───── EXERCISE DATA

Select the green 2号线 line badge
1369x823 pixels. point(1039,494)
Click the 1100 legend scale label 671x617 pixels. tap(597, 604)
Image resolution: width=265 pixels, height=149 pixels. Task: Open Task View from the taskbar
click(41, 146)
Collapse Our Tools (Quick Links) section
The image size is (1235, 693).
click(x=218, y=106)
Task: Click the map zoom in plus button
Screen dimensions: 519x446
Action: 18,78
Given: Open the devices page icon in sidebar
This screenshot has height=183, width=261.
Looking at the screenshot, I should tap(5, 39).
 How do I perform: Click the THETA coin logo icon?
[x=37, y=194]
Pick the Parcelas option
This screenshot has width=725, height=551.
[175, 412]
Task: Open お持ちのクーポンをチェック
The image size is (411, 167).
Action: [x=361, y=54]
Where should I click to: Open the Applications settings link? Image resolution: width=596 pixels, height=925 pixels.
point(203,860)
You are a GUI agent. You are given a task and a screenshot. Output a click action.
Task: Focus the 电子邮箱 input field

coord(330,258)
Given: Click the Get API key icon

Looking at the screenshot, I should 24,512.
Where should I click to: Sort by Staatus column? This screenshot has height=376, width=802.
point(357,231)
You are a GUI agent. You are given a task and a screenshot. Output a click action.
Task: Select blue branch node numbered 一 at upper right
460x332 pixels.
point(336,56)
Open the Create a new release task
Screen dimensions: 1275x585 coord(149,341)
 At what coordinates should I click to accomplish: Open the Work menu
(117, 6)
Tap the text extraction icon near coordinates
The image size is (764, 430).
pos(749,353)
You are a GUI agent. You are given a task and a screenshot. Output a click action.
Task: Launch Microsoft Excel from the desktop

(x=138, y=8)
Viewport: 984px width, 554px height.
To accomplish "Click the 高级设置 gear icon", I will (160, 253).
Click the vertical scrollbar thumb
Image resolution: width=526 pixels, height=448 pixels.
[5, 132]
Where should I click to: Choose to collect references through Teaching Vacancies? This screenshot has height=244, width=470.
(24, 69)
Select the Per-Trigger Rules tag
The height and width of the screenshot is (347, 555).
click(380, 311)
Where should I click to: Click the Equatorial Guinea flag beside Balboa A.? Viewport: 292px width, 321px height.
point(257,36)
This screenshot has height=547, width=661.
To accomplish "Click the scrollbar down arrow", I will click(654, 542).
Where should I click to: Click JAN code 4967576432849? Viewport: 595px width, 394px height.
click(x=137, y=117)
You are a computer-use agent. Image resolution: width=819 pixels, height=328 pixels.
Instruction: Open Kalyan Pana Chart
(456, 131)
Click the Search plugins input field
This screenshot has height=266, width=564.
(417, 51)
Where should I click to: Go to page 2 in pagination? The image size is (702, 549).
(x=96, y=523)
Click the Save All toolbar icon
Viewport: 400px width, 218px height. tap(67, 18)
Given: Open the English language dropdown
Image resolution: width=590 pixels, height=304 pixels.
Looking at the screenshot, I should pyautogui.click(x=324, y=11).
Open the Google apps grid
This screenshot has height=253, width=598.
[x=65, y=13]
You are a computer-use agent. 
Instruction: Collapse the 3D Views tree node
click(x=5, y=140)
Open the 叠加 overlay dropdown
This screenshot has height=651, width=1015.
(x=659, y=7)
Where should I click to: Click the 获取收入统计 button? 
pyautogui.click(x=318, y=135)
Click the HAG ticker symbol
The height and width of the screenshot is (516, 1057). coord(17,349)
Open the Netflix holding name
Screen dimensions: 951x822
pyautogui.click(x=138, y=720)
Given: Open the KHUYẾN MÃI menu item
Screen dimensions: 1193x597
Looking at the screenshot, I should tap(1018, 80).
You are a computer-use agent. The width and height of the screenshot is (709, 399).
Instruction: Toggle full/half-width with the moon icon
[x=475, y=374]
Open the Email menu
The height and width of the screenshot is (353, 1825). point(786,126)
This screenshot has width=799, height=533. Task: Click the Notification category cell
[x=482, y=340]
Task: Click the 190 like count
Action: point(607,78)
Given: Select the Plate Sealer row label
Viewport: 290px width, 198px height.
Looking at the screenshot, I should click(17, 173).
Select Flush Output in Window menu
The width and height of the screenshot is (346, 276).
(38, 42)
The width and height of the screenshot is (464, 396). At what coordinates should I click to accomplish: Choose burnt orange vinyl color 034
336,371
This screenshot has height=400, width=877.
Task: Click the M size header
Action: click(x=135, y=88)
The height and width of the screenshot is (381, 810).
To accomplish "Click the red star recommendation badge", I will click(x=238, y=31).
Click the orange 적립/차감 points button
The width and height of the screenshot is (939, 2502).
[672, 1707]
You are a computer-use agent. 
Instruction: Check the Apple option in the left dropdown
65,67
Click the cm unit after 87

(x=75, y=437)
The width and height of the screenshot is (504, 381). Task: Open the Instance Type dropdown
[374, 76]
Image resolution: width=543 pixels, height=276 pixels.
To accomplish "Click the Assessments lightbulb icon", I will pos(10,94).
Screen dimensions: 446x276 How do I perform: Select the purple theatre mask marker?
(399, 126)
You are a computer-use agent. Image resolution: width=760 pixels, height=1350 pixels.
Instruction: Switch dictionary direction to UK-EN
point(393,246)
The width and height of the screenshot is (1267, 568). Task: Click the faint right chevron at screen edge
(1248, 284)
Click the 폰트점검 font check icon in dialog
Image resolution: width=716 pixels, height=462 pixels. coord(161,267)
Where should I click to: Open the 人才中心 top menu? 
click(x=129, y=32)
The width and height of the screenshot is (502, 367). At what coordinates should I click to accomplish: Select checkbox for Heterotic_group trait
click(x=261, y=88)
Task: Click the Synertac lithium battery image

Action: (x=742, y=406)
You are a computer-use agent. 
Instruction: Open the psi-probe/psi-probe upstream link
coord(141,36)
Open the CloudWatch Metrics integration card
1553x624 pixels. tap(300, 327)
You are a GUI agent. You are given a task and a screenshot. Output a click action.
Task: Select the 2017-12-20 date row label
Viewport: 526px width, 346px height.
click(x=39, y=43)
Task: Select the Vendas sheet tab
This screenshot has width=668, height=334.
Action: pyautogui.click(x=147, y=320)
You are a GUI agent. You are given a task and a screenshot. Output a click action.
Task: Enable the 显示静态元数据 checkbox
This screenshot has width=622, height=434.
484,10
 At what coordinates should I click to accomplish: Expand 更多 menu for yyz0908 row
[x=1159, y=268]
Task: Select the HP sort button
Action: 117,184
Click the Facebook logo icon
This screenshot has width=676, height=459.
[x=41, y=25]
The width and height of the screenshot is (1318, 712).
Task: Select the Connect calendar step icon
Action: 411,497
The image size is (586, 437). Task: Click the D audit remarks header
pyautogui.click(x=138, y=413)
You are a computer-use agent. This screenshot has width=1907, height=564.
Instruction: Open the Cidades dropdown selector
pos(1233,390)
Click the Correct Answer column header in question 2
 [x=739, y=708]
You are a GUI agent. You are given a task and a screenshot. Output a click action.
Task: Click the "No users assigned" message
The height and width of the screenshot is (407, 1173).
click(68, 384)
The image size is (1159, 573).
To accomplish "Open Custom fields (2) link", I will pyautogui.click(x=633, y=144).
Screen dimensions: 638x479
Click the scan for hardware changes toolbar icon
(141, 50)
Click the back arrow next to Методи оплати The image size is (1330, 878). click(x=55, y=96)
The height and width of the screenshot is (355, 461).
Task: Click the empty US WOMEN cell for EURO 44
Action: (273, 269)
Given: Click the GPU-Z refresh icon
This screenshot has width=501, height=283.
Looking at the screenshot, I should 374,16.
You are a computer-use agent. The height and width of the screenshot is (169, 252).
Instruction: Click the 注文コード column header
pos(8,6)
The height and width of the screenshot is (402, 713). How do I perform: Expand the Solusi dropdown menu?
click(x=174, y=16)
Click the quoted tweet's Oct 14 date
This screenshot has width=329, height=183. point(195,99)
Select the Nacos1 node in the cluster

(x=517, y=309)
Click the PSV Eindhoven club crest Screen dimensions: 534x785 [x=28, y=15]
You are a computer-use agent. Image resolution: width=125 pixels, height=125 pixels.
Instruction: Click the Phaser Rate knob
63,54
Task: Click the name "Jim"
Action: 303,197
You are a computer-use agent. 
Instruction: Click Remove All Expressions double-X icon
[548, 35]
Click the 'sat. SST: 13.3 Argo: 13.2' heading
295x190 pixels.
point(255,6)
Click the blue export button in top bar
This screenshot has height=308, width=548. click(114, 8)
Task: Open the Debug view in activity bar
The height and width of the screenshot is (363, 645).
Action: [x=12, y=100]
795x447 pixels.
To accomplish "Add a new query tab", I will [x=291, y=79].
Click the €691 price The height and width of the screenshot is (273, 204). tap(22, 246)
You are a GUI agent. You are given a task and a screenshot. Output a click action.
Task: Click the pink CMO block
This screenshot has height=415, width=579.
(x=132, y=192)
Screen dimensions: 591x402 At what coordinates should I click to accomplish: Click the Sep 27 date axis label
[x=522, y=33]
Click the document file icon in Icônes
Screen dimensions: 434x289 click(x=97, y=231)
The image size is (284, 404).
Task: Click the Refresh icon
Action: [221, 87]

──────────

- **WHAT TO WORK ON**: For the lines above, output exactly those from the line containing "Image resolution: width=590" through the line containing "The height and width of the screenshot is (381, 810).", and skip the others.

- **ANSWER AREA**:
Image resolution: width=590 pixels, height=304 pixels.
Looking at the screenshot, I should pyautogui.click(x=324, y=11).
Open the Google apps grid
This screenshot has height=253, width=598.
[x=65, y=13]
You are a computer-use agent. 
Instruction: Collapse the 3D Views tree node
click(x=5, y=140)
Open the 叠加 overlay dropdown
This screenshot has height=651, width=1015.
(x=659, y=7)
Where should I click to: Click the 获取收入统计 button? 
pyautogui.click(x=318, y=135)
Click the HAG ticker symbol
The height and width of the screenshot is (516, 1057). coord(17,349)
Open the Netflix holding name
Screen dimensions: 951x822
pyautogui.click(x=138, y=720)
Given: Open the KHUYẾN MÃI menu item
Screen dimensions: 1193x597
Looking at the screenshot, I should tap(1018, 80).
You are a computer-use agent. The width and height of the screenshot is (709, 399).
Instruction: Toggle full/half-width with the moon icon
[x=475, y=374]
Open the Email menu
The height and width of the screenshot is (353, 1825). point(786,126)
This screenshot has width=799, height=533. Task: Click the Notification category cell
[x=482, y=340]
Task: Click the 190 like count
Action: point(607,78)
Given: Select the Plate Sealer row label
Viewport: 290px width, 198px height.
Looking at the screenshot, I should click(17, 173).
Select Flush Output in Window menu
The width and height of the screenshot is (346, 276).
(38, 42)
The width and height of the screenshot is (464, 396). At what coordinates should I click to accomplish: Choose burnt orange vinyl color 034
336,371
This screenshot has height=400, width=877.
Task: Click the M size header
Action: click(x=135, y=88)
The height and width of the screenshot is (381, 810).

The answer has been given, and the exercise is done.